El parral es una claustra vieja de pilares gordos, encalados; las vigas son de troncos de pino y almendro; y el artesón, de cañas enteras, con sus pieles tostadas como de panochas maduras. Las vides se tienden y se retrenzan y cuelgan. El toldo se mueve con su oreo ya cernido y vegetal, con latido y gracia de sensibilidad suya.

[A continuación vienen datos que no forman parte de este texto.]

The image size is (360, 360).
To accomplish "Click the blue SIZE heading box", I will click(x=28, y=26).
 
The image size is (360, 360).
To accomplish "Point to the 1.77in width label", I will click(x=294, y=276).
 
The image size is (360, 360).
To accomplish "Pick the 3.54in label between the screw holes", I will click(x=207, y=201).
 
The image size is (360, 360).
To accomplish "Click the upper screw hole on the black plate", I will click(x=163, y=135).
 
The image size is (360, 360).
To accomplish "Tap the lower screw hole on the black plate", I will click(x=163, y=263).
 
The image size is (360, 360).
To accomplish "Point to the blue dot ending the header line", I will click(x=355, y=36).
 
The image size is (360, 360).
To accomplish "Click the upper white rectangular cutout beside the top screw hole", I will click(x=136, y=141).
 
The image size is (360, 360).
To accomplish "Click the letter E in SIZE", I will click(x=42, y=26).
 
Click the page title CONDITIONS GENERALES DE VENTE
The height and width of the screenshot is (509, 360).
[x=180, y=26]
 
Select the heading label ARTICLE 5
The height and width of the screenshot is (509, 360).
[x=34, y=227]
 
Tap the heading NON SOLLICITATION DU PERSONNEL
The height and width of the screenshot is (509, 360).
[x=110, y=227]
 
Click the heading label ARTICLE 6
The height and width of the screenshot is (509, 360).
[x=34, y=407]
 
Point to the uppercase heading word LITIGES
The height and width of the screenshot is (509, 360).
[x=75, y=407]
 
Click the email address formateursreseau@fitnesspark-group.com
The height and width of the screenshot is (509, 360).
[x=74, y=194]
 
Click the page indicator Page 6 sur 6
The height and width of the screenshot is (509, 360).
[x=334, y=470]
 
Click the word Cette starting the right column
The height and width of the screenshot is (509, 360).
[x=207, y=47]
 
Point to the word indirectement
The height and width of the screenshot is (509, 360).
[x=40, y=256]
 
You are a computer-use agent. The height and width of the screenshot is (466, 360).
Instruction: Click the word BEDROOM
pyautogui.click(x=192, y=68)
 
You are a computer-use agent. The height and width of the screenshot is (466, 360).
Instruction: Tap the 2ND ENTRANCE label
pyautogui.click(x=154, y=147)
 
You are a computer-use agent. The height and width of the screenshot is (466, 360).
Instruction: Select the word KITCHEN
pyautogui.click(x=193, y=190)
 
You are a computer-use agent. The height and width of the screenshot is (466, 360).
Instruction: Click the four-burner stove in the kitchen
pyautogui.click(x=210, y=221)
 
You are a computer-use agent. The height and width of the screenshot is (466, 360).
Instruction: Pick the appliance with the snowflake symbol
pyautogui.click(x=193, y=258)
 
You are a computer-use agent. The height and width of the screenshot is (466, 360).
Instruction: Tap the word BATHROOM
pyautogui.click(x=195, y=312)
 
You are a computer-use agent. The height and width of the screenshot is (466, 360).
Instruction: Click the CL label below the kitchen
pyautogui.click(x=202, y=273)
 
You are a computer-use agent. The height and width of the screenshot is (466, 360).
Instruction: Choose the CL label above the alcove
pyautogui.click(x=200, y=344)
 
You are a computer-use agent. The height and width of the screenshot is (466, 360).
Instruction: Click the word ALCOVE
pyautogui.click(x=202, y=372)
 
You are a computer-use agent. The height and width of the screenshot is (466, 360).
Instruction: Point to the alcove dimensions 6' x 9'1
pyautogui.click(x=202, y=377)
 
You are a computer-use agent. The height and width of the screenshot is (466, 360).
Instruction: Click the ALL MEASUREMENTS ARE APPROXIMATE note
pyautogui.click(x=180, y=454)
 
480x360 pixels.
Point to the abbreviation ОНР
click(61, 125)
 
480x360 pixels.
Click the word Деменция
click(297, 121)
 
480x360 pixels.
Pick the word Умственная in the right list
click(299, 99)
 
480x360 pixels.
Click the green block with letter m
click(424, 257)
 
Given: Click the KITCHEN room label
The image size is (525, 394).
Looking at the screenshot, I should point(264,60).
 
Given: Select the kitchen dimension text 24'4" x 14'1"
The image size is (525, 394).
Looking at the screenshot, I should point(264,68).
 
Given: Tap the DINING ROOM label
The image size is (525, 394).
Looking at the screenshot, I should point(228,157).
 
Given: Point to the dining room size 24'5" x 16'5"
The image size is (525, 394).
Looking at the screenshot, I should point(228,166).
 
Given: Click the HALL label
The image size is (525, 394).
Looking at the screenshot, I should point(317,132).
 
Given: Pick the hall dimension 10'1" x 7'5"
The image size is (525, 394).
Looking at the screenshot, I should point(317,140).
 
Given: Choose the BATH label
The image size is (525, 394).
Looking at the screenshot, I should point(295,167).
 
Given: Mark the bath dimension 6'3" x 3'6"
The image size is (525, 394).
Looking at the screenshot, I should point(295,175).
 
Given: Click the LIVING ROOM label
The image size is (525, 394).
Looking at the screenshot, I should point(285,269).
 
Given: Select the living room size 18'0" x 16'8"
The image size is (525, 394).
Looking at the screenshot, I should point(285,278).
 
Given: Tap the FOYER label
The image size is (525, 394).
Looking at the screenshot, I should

De seguro que estas parras fueron escogidas meditadamente. Han de ser de distinto veduño. Allí estarán los dos linajes de Valenssi: el de uvas moradas, y el de hollejo delgado y translúcido, con sus toques de canela de sol. Pesan de tanto azúcar, y se escarchan y resisten hasta la Navidad; entonces, sus granos nos crujen en la boca fríos y finos, y se nos derrama el sabor de los días grandes del verano.

Cuando le presenten a Sigüenza el frutero, un frutero de loza, desbordante de racimos, como un jarrón barroco de portal de jardín, los cogerá de las dos castas, sopesándolos y complaciéndose posesivamente en las dos; y si tomó un gajo de la blanca, antes de acabársele, se volverán sus dedos a pellizcar de las uvas negras.

No faltará la cepa de lairén y de Cambrils, de granos duros, hinchados, tirantes, de un color íntimo y sensual de amatista, con alguna desolladura de abejas que mana la sangre de su arrope.

Estará también la vid de Corinto, de uvas largas, lisas, de cera, sin granuja, casi desnudas, sólo cuajadas en su miel; femeninas y perfectas. Una balanza de químico paciente ha pesado la precisión de su zumo, de su pulpa, de su color, combinando los elementos sutiles de su forma. Fruta para los dedos y los dientes de una señora de primorosos melindres, del siglo pasado, en la desgana de una convalecencia casi sin enfermedad.

...Pero aquello del frutero en colmo, y lo de decir las calidades de los sarmientos, no es posible ahora. El parral está en cierne; los pámpanos acaban de crecer, ensortijados de zarcillos que se quiebran de tan tiernos. No comerá Sigüenza los racimos de Navidad. Los ve agraces, y el envero y maduración irá midiéndole el tiempo de su partida. Todo ha de realzarse y oprimirse a costa de nosotros mismos.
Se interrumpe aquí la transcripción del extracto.